• [Provided text]
Lynch would always take details from his life as inspiration. Moving from the idyllic small town life to a rough neighborhood in Philadelphia (contrasted with the unexpected pregnancy of his wife and birth of daughter Jennifer) provided the spine for 1977’s Eraserhead, a body horror experiment in surrealistic panic that feels steeped in the fear of fatherhood and the paranoia of a violent world outside your door. But Lynch himself said that not a single critic ever really understood Eraserhead for what it was trying to say, so please don’t mistake anything I say about his work to remotely resemble his intentions. I always assumed most of his work was about finding the rot at the center of the American Dream, but the older I get, the more I realize it’s always been more than that. There is no singular theme. His work is like life: only understood while living.
It was seeing his 1990 insane howl at the moon Wild at Heart at 12 years old that imprinted Lynch onto my brain. Seeing the fearlessness of how he moved the camera, the pure uninhibited insanity he got from his actors and luxuriating in the dreamy darkness of Angelo Badalamenti’s score made me realize for the first time that there were no borders to cinema, that as large as your imagination could possibly be, movies were still wide enough of a canvas on which to splash those ideas. Without Wild at Heart, without the epiphany of the limitlessness of art, I’m a different person today.
It doesn’t matter where you discovered him: whether it was the grime of 1997’s Lost Highway, the calm quiet of 1999’s The Straight Story, the neo-noir splash of sex and death of 2001’s Mulholland Drive, the flawlessly framed The Elephant Man from 1980, the original water-cooler show Twin Peaks, or even the sci-fi insanity of 1984’s Dune, Lynch approached everyone who was touched by his work differently. Just a gentle tap on the shoulder before his booming voice asked you if you wanted to see something weird.
David Lynch changed movies forever. Changed me forever. I’m not sure a filmmaker passing has ever affected me this much and I doubt it will again. In my youth, I spent so much time trying to decode his work so I could be the smartest person at Denny’s with my watery, black coffee and bottomless pack of Camels, arguing what Lynch meant with the ending of Mulholland Drive. But then a quote I read of his quieted that part of my brain and just let me exist with his art instead of trying to tame it.
He told the Los Angeles Times in 1989, “I don’t know why people expect art to make sense when they accept the fact that life doesn’t make sense.”
Thank you David Lynch for your art, your soul, and your untamed mind.

• [Excerpted data]

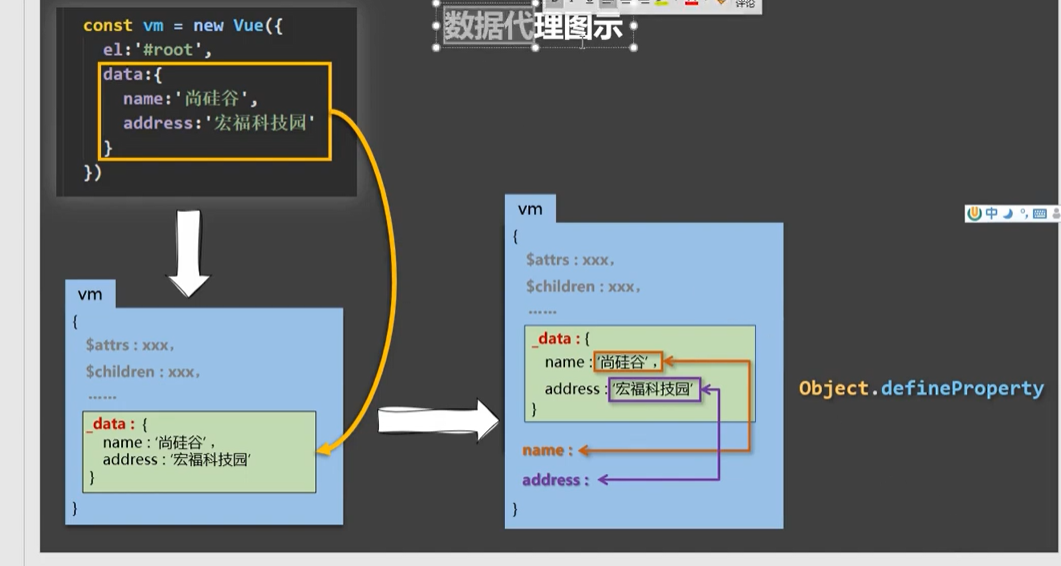Toggle the half-moon width mode
The height and width of the screenshot is (566, 1061).
[1008, 213]
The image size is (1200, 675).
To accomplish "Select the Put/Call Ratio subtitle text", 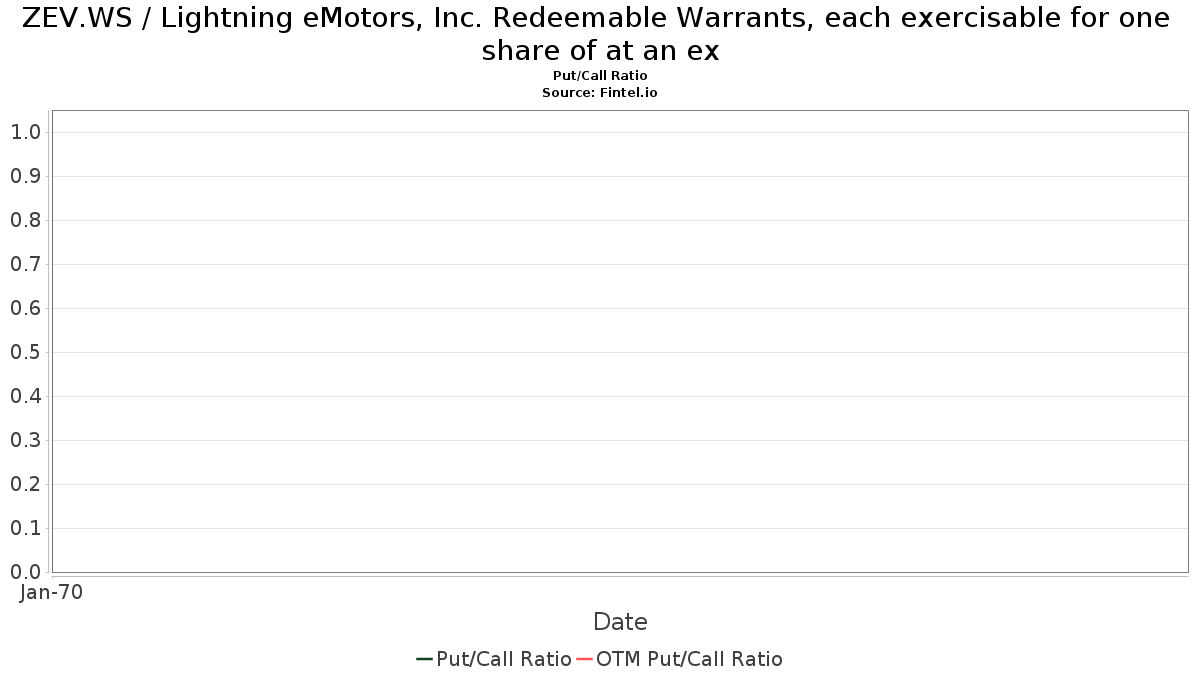I will point(600,76).
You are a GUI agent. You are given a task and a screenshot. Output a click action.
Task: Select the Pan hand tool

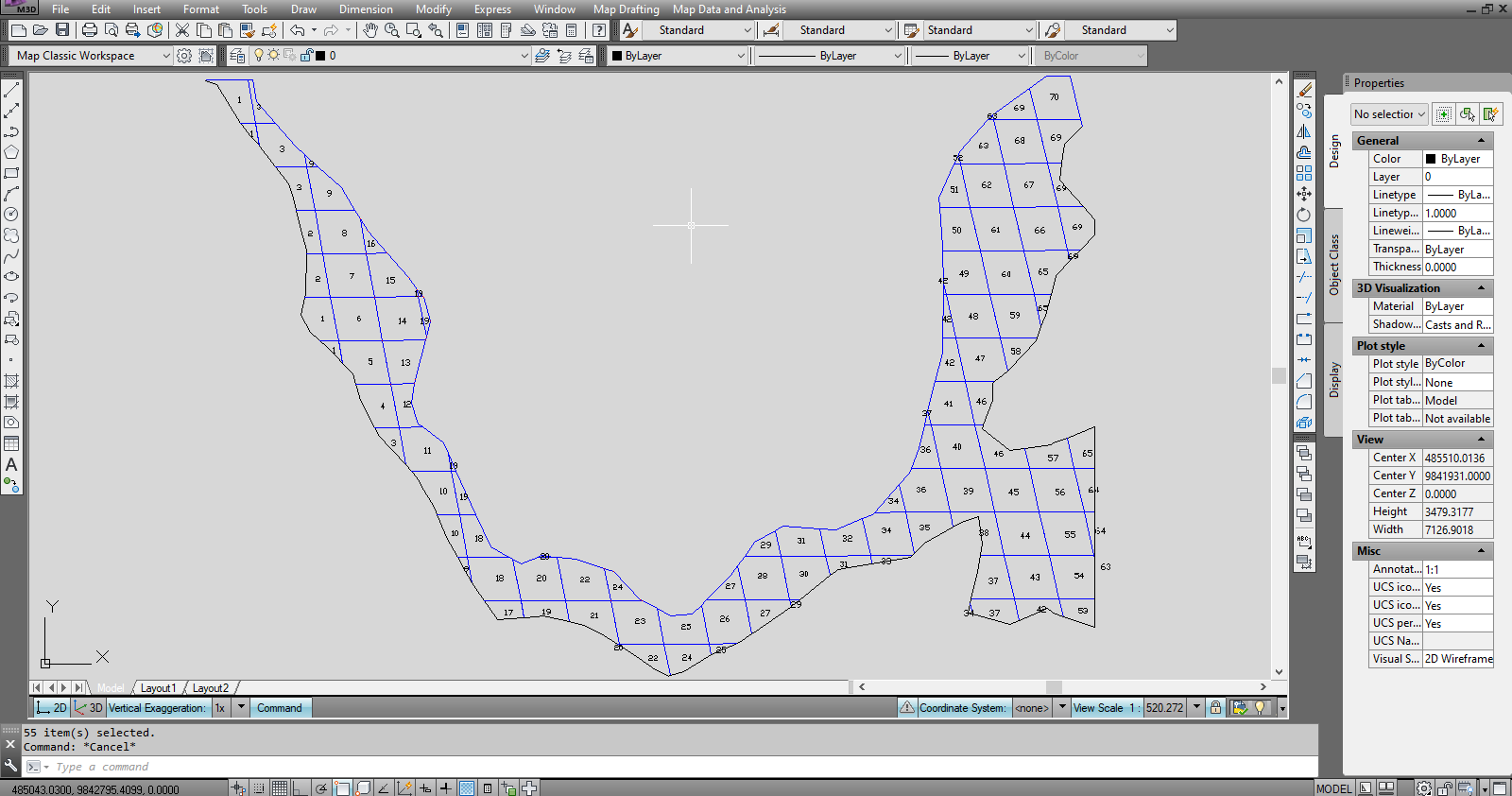(x=369, y=30)
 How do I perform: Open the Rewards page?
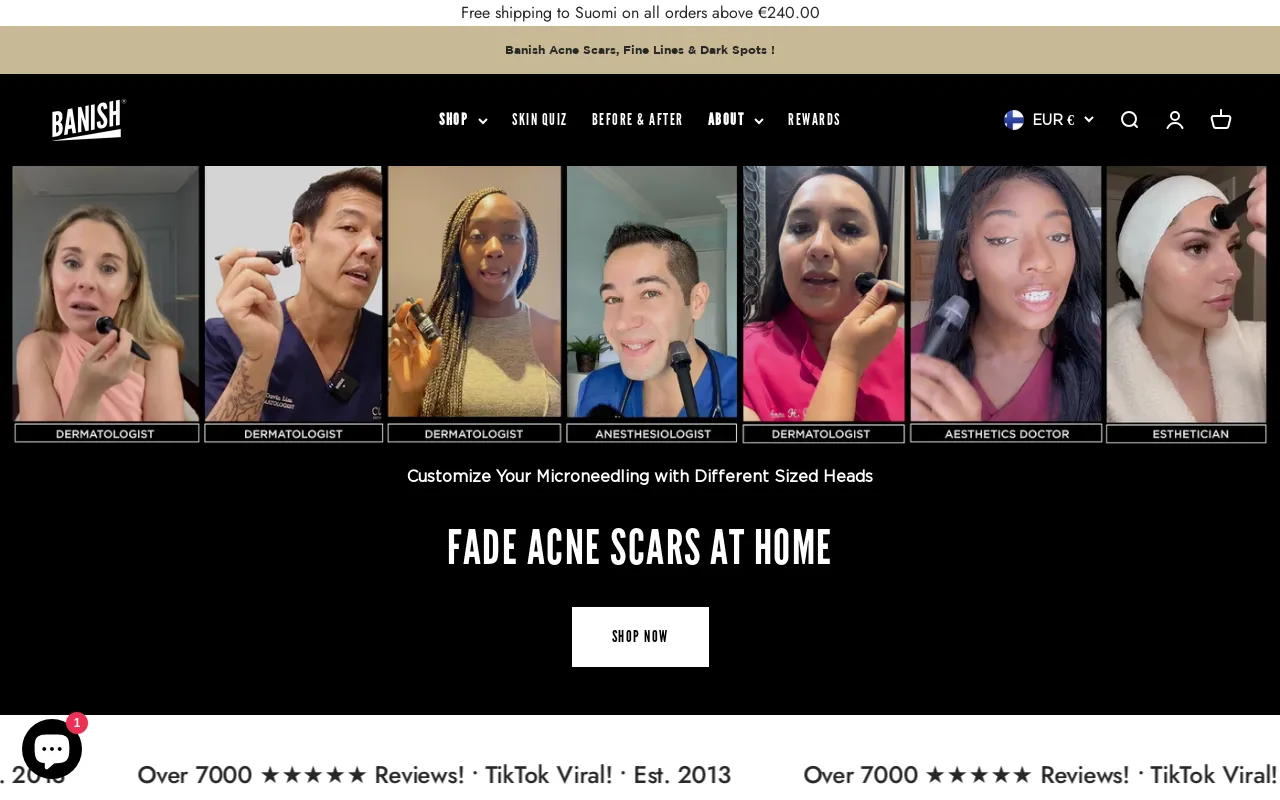pyautogui.click(x=814, y=120)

• [Stated task A]
Answer these from the tribute to David Lynch:
(i) In what year was Eraserhead released?
(ii) How old was the writer when seeing Wild at Heart?
(iii) Which newspaper did Lynch speak to in 1989?
• [Stated task B] Rewrite the entries as a JSON list of strings, one string per line, starting with the line that contains "You are a GUI" and going on through the final line of the entries. Skip blank lines and leave the pictures out.

• [Task answer A]
(i) 1977
(ii) 12 years old
(iii) The Los Angeles Times

• [Task answer B]
[
  "You are a GUI agent. You are given a task and a screenshot. Output a click action.",
  "Task: Select the Pan hand tool",
  "(x=369, y=30)",
  " How do I perform: Open the Rewards page?",
  "pyautogui.click(x=814, y=120)"
]